Essa foi uma ação sábia, meu filho, e agora estás livre. Começa agora a trabalhar, lembrando-te, ao fazê-lo, que na última volta da roda virá o mistério da morte. Não te esqueças disto. Que idade tens, meu filho?”

“Acabara de fazer dezoito anos quando matei o leão, cuja pele uso desde então. Depois aos vinte e um encontrei minha esposa. Hoje estou aqui diante de vós três vezes liberto - livre dos meus antigos instrutores, livre de medo de ter medo, e realmente livre de todo desejo.”

“Não te gabes, meu filho, mas sim, prova-me a natureza dessa liberdade que tu pressentes. Novamente em Leo, tu encontrarás o leão. Que farás então? De novo em Gêmeos, os instrutores que mataste cruzarão teu caminho. Tê-lo-ás realmente deixado para trás? Que farás? Mais uma vez em Escorpião, lutarás com o desejo. Estarás livre, ou com sua astúcia, a serpente te encontrará e te arrastará para a terra? Que farás? Prepara-te para provar tuas palavras e liberdade. Não te gabes, meu filho, mas prova-me tua liberdade e profundo desejo de servir.”

O Mestre sentou-se em silêncio e Hércules retirou-se e voltou-se para o primeiro grande Portão. Então, Aquele Que Presidia, sentado na Câmara do Conselho do Senhor, dirigiu-se ao Mestre e ordenou-lhe que chamasse os deuses para testemunharem o empenho do novo discípulo, e pô-lo no Caminho. O Mestre chamou-os. Os deuses responderam. Vieram, e ofereceram a Hércules seus presentes e muitas palavras de sábios conselhos, pois conheciam as tarefas que o esperavam e os perigos do Caminho.

Minerva deu-lhe um manto, que ela própria tecera, um fino manto de rara beleza, e que lhe assentou perfeitamente. Hércules vestiu-o, com triunfo e orgulho, exultante em sua juventude. Ele tinha que provar seu valor.

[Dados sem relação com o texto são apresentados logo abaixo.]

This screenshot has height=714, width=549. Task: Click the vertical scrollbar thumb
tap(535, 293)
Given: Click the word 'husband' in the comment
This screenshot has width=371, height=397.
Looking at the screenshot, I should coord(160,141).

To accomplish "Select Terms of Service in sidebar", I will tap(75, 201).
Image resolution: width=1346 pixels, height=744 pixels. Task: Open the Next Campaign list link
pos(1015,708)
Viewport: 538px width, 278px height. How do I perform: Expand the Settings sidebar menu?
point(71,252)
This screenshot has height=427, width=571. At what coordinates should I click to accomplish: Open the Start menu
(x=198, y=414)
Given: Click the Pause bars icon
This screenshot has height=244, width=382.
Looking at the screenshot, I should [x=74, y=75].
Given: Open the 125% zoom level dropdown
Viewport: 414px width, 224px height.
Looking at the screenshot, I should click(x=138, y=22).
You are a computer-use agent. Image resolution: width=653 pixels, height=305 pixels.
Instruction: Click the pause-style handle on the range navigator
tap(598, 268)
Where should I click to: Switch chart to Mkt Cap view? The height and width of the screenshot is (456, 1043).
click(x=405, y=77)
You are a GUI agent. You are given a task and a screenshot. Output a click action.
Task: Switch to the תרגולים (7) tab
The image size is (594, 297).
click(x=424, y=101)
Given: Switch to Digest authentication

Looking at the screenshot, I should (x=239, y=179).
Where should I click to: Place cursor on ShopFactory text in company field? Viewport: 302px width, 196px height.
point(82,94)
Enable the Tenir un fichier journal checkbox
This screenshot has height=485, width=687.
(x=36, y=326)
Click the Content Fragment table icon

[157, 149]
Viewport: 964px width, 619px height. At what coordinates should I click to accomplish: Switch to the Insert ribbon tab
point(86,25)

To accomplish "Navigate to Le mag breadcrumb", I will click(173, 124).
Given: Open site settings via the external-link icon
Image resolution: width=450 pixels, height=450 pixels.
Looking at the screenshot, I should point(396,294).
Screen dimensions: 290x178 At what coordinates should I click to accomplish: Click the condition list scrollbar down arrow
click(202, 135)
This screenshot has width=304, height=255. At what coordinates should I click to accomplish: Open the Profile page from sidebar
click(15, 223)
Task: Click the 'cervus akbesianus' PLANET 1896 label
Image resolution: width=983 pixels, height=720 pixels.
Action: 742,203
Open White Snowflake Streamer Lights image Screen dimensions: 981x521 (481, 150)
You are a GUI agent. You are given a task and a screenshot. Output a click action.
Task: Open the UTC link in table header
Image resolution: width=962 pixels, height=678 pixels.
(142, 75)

Um peitoral de ouro Vulcano forjara para Hércules, para proteger seu coração, fonte da vida e da força. Envolvido por este presente de ouro, e assim escudado, o novo discípulo sentiu-se seguro. Ele ainda teria que provar sua força.

Netuno chegou com uma parelha de cavalos e entregou as rédeas a Hércules. De rara beleza e comprovado vigor vinham eles diretamente do lugar das águas. E Hércules sentiu-se contente, pois ainda tinha que provar sua capacidade para aquela parelha de cavalos.

Com uma fala graciosa e brilhante espirituosidade, chegou Mercúrio, trazendo, numa bainha de prata, uma espada de raro modelo. Ele afivelou-a à coxa de Hércules, ordenando-lhe que a mantivesse sempre polida e afiada. “Ela tem que dividir e cortar”, disse Mercúrio, “e com precisão e conquistada habilidade, deve mover-se”. E Hércules, com alegres palavras, agradeceu. Ele ainda teria que comprovar sua alardeada habilidade.

Com o estridor de trombetas e tropel de cavalos, irrompeu a carruagem do Deus Sol. Chegara Apoio, e com sua luz e encanto cumprimentou Hércules, dando-lhe um arco, um arco de luz. Através das portas abertas de nove Portões terá que passar o discípulo, antes de ter adquirido habilidade suficiente para retesar aquele arco. Consumiu-lhe todo aquele tempo para provar que era um Arqueiro. Contudo, quando o presente lhe foi ofertado, Hércules aceitou-o, confiante no seu poder, um poder até então não provado.

E assim equipado, lá estava ele. Os deuses permaneceram ao redor do Mestre, observando as alegres cabriolas de Hércules. Ele brincou diante dos deuses, e mostrou suas proezas, jactando-se de sua força. Subitamente, parou e por longo tempo pôs-se a refletir; passou as rédeas dos cavalos a um amigo, a outro entregou a espada, e a um terceiro, o arco. Em seguida, correu para um bosque próximo e desapareceu.

Os deuses aguardavam sua volta, entre intrigados e curiosos diante desta estranha conduta. Ao retomar do bosque, com o braço erguido acima da cabeça, empunhava uma clava de madeira, que cortara de uma vigorosa árvore.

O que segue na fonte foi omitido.